::: AUSGANGSTEXT

Mit weiteren Folgen ist zu rechnen, jetzt, wo der Vorhang zu und noch viele Fragen offen sind. Man muss diesen “very British”-Stil mögen, und wenn das so ist, ist man hier gut aufgehoben. Aktuell nur auf BBC-Player.
Vorhin schnell noch einen vorgeschnittenen Käse gekauft, für zum Toast überbacken. Nun, wo ich mir die Packung mal genauer ansehe, festgestellt, dass ich nebenher die Welt gerettet habe. In einem herzförmigen Rahmen und in einem Font in einer Schreibschrift teilt mir das Milchprodukt mit, es habe eine “Grüne Seele”. Außerdem in einem Nebenblock, fettgedruckt: “Natürliche Zutaten”, “Sehr gut recyclebare Verpackung” sowie weiß auf grünem Grund “Auslauf im Freien” (wenn das mal keine Meisterleistung in Subtilität ist). Ein goldenes DLG-Siegel gibt dem Tierwohl vier Sterne, darüber hinaus informiert die Packung, dass es sich um “Haltungsform 4” handle, die “Premium” Haltungsform unter den Haltungsformen, nachzulesen auf haltungsform.de.

::::::
::: DATEN

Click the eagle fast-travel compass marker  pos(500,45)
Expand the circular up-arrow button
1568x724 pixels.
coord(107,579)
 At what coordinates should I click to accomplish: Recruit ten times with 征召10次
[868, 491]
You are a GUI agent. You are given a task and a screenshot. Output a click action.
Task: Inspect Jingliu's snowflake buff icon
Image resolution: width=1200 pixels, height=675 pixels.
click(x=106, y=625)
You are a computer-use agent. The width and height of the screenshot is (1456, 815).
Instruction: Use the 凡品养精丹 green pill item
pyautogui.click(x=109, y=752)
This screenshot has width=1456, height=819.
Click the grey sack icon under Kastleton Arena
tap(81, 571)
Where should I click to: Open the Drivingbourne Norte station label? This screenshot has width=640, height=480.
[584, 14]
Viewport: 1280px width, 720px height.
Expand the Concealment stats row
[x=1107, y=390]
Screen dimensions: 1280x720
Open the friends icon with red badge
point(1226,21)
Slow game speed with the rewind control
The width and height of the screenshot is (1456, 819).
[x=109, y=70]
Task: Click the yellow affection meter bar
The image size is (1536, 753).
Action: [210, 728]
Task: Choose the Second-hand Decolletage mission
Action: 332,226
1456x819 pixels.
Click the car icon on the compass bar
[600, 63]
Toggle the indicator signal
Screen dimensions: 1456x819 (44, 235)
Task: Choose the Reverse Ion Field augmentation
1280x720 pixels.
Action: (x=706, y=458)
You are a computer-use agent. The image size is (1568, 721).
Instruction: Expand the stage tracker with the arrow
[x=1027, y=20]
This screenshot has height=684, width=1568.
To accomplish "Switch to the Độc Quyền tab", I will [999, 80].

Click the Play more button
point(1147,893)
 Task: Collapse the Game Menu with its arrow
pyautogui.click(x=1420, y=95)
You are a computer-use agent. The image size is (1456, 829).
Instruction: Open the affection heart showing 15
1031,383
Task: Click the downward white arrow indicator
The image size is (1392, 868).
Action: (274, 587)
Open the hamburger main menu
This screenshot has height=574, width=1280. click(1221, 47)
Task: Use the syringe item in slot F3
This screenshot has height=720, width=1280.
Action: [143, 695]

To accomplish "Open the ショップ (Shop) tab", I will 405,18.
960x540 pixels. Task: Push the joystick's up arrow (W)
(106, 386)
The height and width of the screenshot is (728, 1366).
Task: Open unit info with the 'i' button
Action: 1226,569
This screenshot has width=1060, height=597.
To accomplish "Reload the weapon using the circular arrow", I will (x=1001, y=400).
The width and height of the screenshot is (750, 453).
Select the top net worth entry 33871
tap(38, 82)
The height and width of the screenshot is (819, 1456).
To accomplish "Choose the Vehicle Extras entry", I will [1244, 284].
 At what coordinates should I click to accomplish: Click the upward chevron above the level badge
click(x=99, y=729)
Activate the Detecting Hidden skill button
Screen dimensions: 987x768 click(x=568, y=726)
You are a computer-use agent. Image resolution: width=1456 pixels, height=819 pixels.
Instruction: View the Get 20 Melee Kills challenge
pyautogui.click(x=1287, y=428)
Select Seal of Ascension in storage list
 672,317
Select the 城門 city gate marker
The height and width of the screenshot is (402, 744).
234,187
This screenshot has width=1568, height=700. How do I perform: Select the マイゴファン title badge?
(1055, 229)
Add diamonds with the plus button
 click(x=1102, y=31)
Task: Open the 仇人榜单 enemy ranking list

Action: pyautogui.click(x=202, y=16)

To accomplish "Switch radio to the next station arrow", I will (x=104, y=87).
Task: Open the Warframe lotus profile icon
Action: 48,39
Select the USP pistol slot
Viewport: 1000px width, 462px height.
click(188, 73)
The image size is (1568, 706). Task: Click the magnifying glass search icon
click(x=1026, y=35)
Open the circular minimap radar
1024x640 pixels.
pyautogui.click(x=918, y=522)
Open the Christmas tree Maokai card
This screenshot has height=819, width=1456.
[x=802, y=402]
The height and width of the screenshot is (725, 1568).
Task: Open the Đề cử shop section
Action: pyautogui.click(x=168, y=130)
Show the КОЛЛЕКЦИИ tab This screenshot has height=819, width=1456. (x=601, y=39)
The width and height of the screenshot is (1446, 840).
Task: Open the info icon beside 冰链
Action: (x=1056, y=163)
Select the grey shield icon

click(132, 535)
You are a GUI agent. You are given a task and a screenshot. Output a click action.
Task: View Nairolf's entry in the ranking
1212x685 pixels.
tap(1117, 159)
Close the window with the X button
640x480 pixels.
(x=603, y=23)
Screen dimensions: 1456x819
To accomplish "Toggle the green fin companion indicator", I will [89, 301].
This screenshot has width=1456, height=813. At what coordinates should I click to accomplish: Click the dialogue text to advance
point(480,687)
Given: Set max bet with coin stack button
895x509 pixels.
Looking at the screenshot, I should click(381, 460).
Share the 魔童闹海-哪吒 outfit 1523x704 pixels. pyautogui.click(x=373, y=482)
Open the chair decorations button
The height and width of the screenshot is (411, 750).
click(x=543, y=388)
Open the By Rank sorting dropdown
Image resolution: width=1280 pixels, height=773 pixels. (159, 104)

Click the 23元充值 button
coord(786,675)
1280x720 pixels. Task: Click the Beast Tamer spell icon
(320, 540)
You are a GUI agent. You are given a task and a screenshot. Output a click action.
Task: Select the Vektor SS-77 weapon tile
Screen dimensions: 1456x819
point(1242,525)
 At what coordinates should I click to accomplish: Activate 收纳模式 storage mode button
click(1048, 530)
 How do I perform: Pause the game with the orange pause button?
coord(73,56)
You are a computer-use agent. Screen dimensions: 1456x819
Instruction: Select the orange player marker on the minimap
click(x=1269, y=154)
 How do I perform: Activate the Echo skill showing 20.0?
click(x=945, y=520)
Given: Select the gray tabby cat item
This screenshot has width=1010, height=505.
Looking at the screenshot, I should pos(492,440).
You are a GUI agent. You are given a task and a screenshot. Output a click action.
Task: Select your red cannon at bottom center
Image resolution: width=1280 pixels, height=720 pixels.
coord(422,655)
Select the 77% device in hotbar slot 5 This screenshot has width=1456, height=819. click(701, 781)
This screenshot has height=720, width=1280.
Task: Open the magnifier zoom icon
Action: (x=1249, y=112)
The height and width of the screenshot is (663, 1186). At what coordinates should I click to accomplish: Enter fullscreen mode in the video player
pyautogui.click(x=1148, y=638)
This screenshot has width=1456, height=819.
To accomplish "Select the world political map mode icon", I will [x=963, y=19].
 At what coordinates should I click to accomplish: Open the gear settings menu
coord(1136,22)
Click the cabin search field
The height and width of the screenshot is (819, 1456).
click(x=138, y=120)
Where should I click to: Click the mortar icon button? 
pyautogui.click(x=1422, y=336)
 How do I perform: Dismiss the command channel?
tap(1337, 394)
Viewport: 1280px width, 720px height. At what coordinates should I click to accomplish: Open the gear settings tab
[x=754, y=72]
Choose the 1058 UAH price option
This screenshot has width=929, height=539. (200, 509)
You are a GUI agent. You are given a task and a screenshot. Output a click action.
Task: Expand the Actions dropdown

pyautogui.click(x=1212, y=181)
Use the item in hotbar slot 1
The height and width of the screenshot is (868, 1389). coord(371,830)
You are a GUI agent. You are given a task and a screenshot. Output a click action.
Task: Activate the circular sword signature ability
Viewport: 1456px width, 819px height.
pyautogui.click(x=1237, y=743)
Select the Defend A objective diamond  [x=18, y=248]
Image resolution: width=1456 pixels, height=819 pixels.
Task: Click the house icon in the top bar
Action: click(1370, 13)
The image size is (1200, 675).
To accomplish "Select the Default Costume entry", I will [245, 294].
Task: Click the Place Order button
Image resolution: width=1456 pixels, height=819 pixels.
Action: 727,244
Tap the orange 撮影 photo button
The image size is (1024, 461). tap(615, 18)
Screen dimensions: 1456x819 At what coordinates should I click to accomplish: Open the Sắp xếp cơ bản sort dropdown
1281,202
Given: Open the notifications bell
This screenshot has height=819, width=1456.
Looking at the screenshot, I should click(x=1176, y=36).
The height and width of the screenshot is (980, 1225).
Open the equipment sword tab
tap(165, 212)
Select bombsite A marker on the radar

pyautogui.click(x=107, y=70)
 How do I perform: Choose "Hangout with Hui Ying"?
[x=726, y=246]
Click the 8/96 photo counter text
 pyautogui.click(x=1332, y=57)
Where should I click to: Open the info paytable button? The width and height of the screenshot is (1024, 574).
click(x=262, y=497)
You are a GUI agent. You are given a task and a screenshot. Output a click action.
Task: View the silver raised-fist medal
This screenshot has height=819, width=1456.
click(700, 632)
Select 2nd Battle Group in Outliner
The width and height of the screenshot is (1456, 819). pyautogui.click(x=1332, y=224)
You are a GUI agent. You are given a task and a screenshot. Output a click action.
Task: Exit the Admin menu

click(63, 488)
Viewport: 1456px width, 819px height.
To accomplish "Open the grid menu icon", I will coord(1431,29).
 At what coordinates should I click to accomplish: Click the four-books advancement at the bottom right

::::::

**AUFGABE 1**
Führen Sie alle Angaben auf, die laut dem Ausgangstext fettgedruckt im Nebenblock der Käsepackung stehen.
**AUFGABE 2**
Beantworten Sie anhand des Ausgangstexts die folgenden Fragen:
(a) Wo ist die erwähnte Sendung aktuell zu sehen?
(b) Wie viele Sterne gibt das goldene DLG-Siegel dem Tierwohl?
(c) Auf welcher Website lässt sich die Haltungsform nachlesen?
**AUFGABE 3**
Schreiben Sie den Abschnitt des Ausgangstexts wortgetreu ab, der mit den Worten „Mit weiteren Folgen“ beginnt und mit „nur auf BBC-Player.“ endet.

**ERGEBNIS 1**
- „Natürliche Zutaten“
- „Sehr gut recyclebare Verpackung“
- „Auslauf im Freien“

**ERGEBNIS 2**
(a) Nur auf BBC-Player.
(b) Vier Sterne.
(c) Auf haltungsform.de.

**ERGEBNIS 3**
Mit weiteren Folgen ist zu rechnen, jetzt, wo der Vorhang zu und noch viele Fragen offen sind. Man muss diesen “very British”-Stil mögen, und wenn das so ist, ist man hier gut aufgehoben. Aktuell nur auf BBC-Player.